Barak is not so much concerned about an imminent Iranian nuclear attack on Israel but the proliferation of nuclear weapons in the region: the prospect that Turkey, Egypt, and Saudi Arabia “will all feel compelled to go nuclear.”

Iran is Aligned with Russia, as US recognizes

The war in Ukraine is leading to closer ties between Tehran and Moscow, and that, in turn, appears to be increasing Iran’s belligerence. 

Washington has reported—and protested—plans for Iran to sell large numbers of armed drones to Russia for use in Ukraine.

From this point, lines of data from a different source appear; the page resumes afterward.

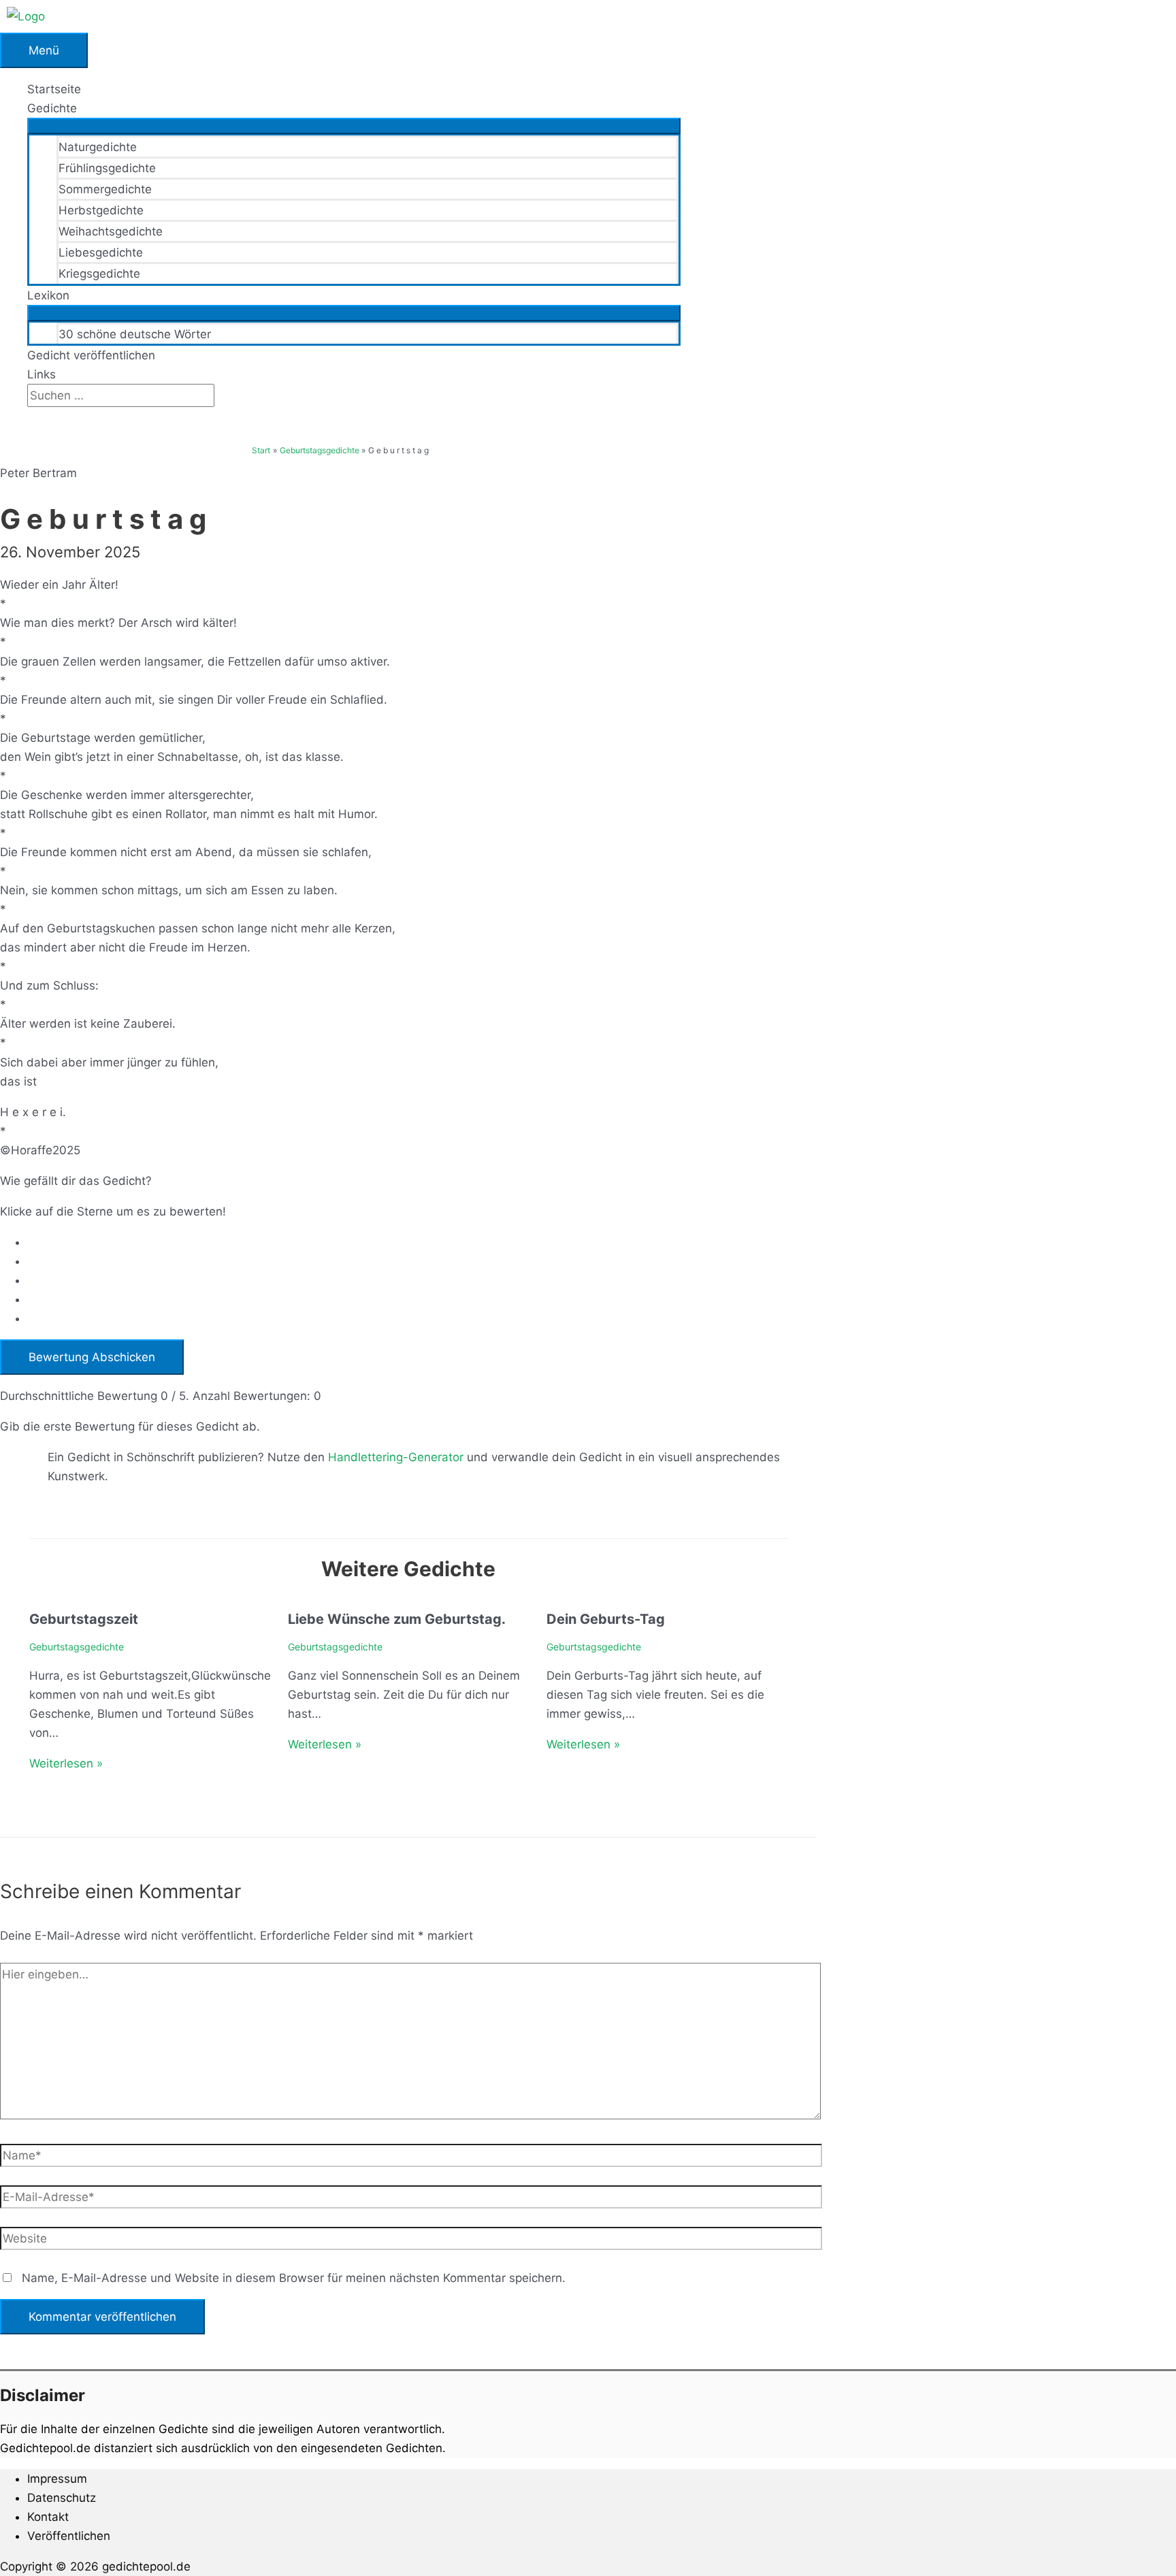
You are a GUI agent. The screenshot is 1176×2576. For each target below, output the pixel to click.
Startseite (54, 89)
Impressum (57, 2478)
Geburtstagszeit (83, 1619)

Read More: US reiterates: Iran is selling armed drones to Russia

Last Tuesday, the leaders of Russia, Turkey, and Iran met in a trilateral summit in Tehran. Before the summit, Russian President Vladimir Putin met with Iran’s Supreme Leader Ayatollah Ali Khamenei, who expressed strong support for Moscow’s war in Ukraine.

Read More: Tehran summit: Erdogan reaffirms intent to attack Kurds in Syria; Iran draws closer to Russia

Subsequently, Price told journalists, “It was striking to hear the Supreme Leader” in “no uncertain terms” endorse “Putin’s brutal invasion of Ukraine.”

“It was especially striking,” he continued, “because Iran all this time had attempted to maintain a veil of neutrality,” saying, “essentially that it was opposed to the war.”

“It’s now clear that was entirely hollow,” Price stated. “Iran has now cast its lot with a small number of countries who wore that veil of neutrality only to end up supporting President Putin in his war against Ukraine and the Ukrainian people.”

“Iran’s support for Russia’s invasion is a sign of the increasing cooperation between rogues and revisionist powers who are united by the desire to overturn the US-led order and the military balance in their respective regions,” Behnam Ben Taleblu, a senior fellow at the Foundation for Defense of Democracies, told Kurdistan 24.

Ben Taleblu suggested that in addition to political support, Iran can provide military advice and assistance to Russia because it is accustomed to confronting stronger powers, like the US, from a position of weakness, which is now, in some part, Russia’s situation in Ukraine. 

“Asymmetric warfare is an Iranian strong suit,” Ben Taleblu said, and “the tables have turned” at least in part. 

Whereas Russia long provided military advice and equipment to Iran, now Iran is providing some of that to Russia. Indeed, one element in Tehran’s program of asymmetric warfare is its “cost-effective and lethal drone program,” Ben Taleblu noted. Now that program has, apparently, drawn Moscow’s attention.